Reproduce the listing from the line with "You are a GUI" to the line with "tap(1426, 27)", both included, leaving out the pictures.

*Provided records*.
┄┄┄┄┄┄┄┄┄┄

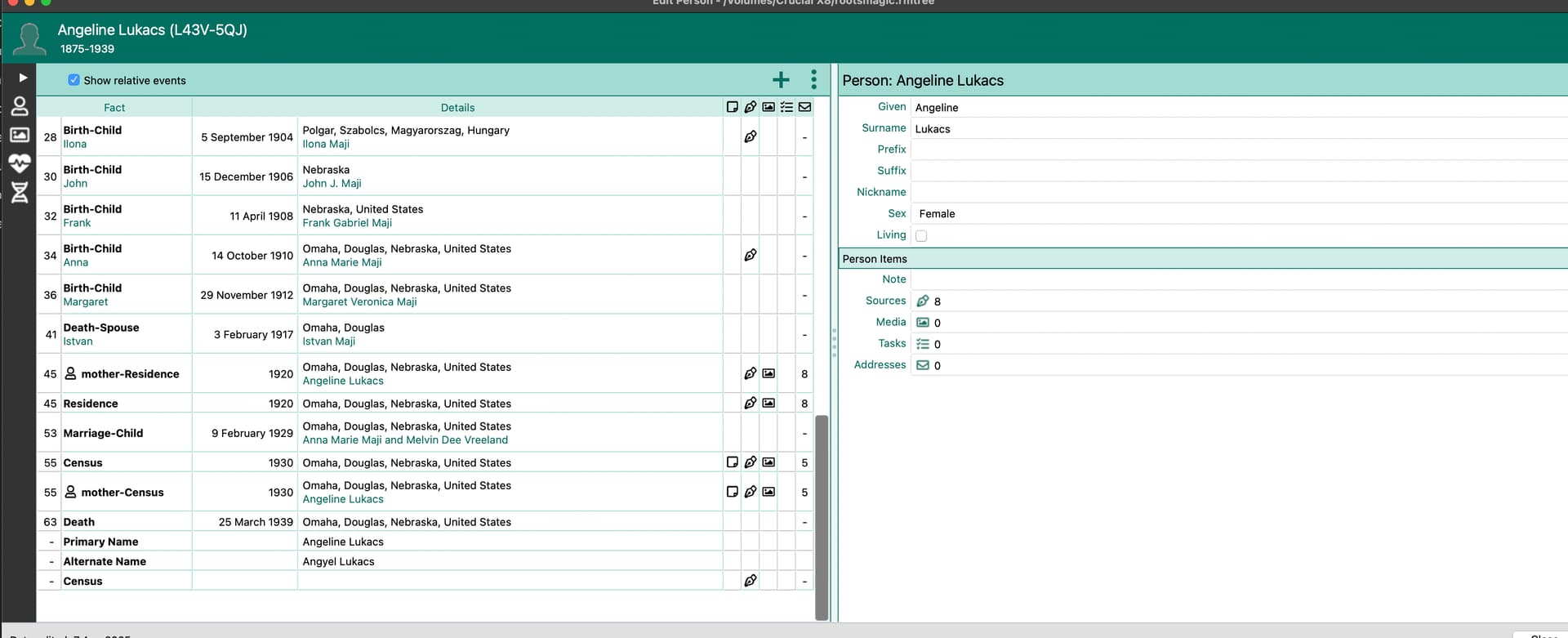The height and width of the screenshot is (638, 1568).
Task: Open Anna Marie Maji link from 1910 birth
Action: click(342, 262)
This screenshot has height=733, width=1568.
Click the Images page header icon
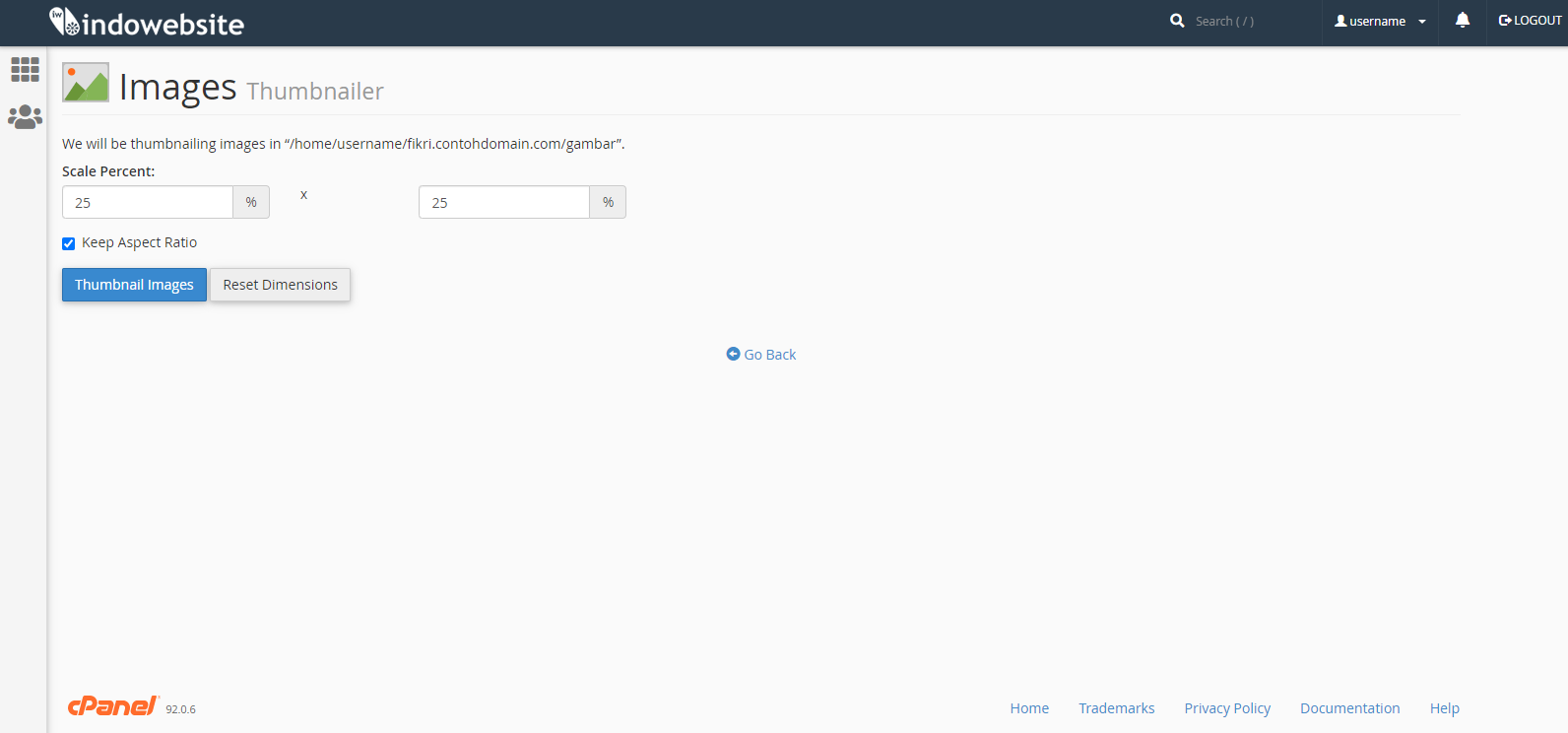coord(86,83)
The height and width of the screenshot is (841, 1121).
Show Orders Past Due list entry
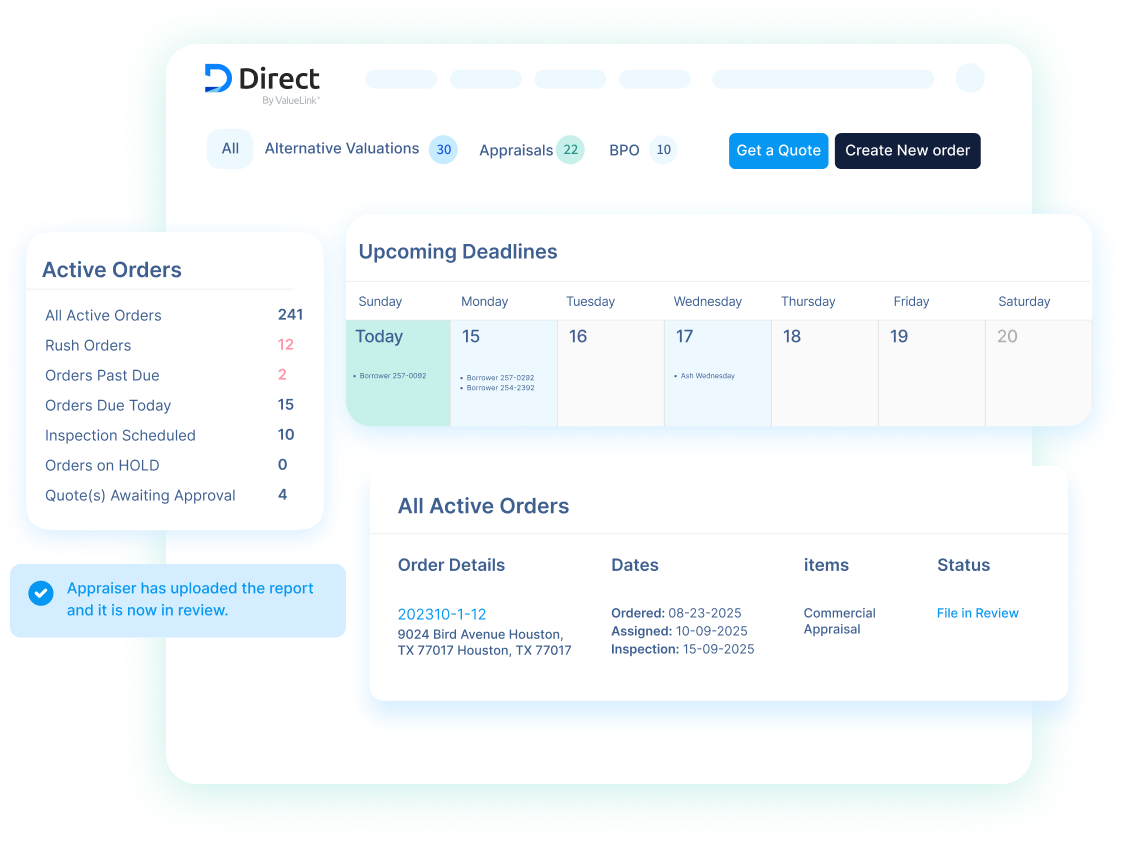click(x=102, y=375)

┄┄┄┄┄┄┄┄┄┄

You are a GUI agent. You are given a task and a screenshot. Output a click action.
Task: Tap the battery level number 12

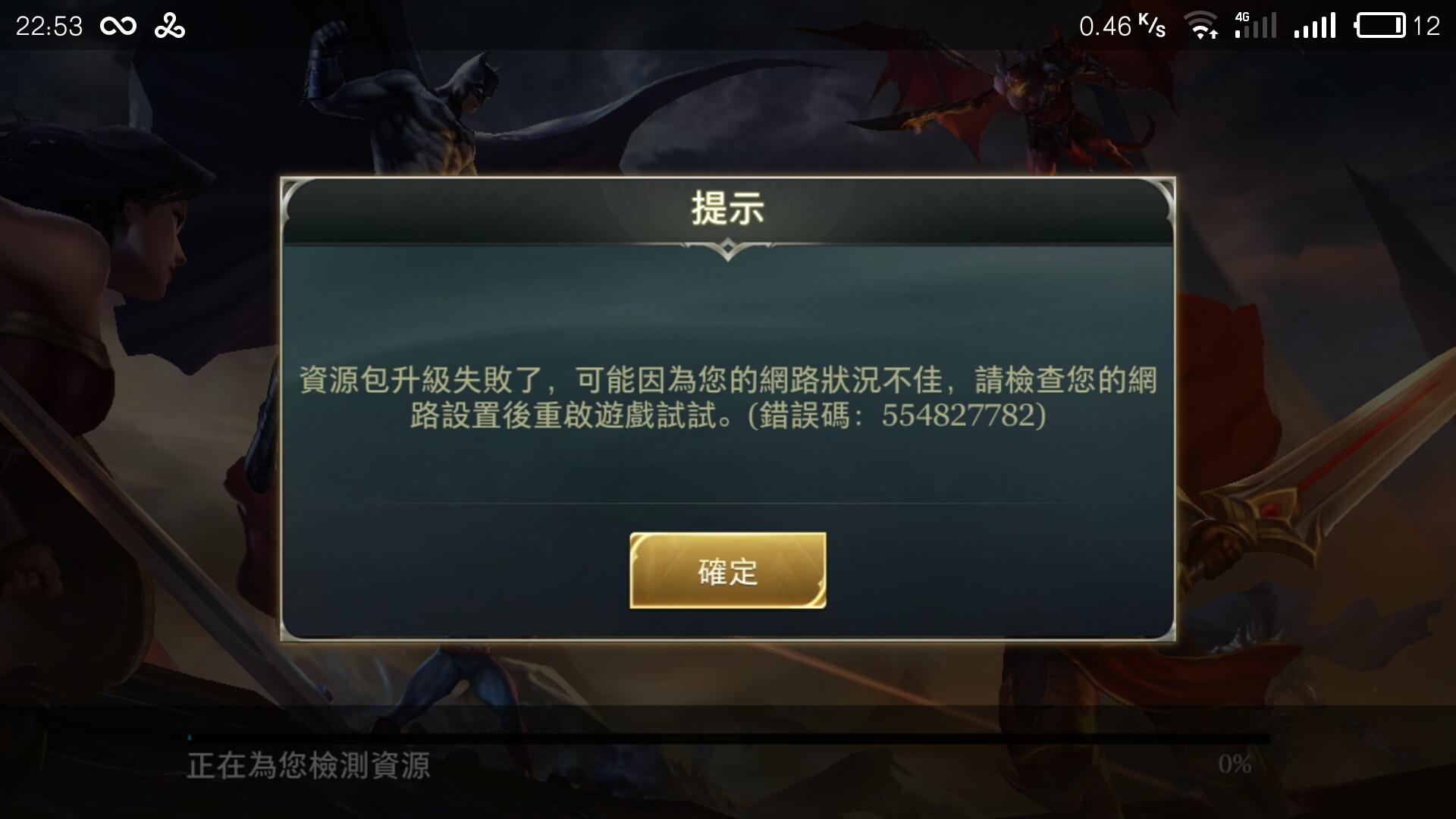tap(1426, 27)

┄┄┄┄┄┄┄┄┄┄

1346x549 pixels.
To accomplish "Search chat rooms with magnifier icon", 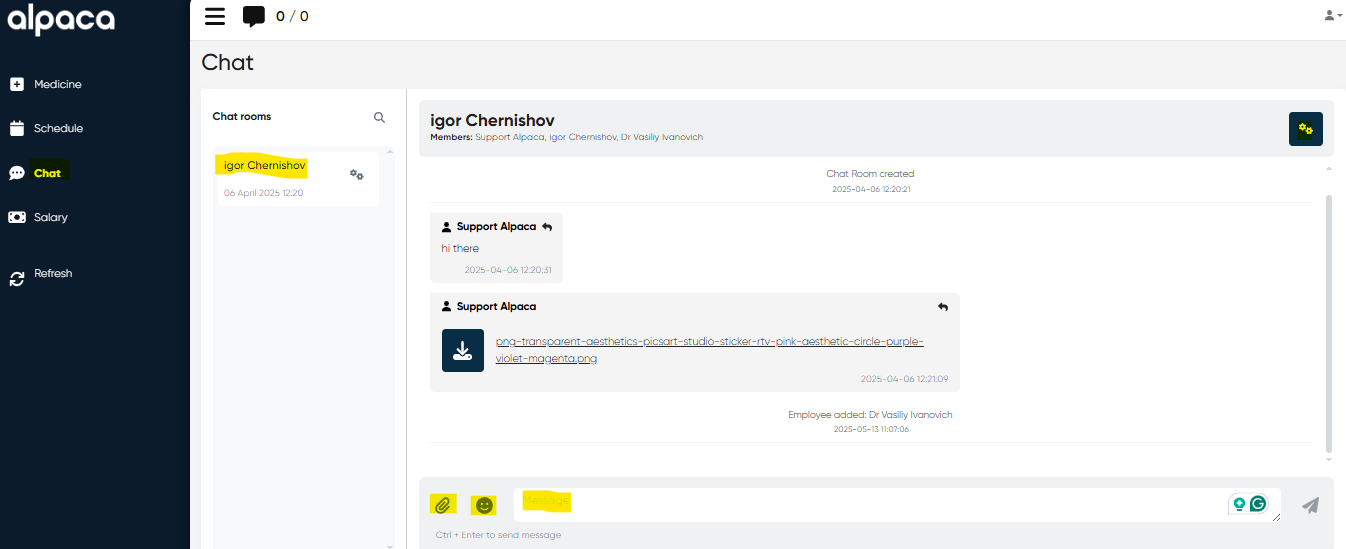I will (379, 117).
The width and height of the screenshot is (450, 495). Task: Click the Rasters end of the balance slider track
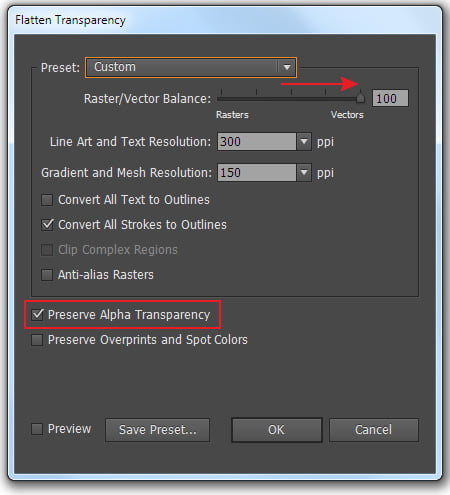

┄┄┄┄┄┄┄┄┄┄

*Exercise answer*.
You are a GUI agent. You are given a task and a screenshot. Output a click action.
Task: Tap the battery level number 12

tap(1426, 27)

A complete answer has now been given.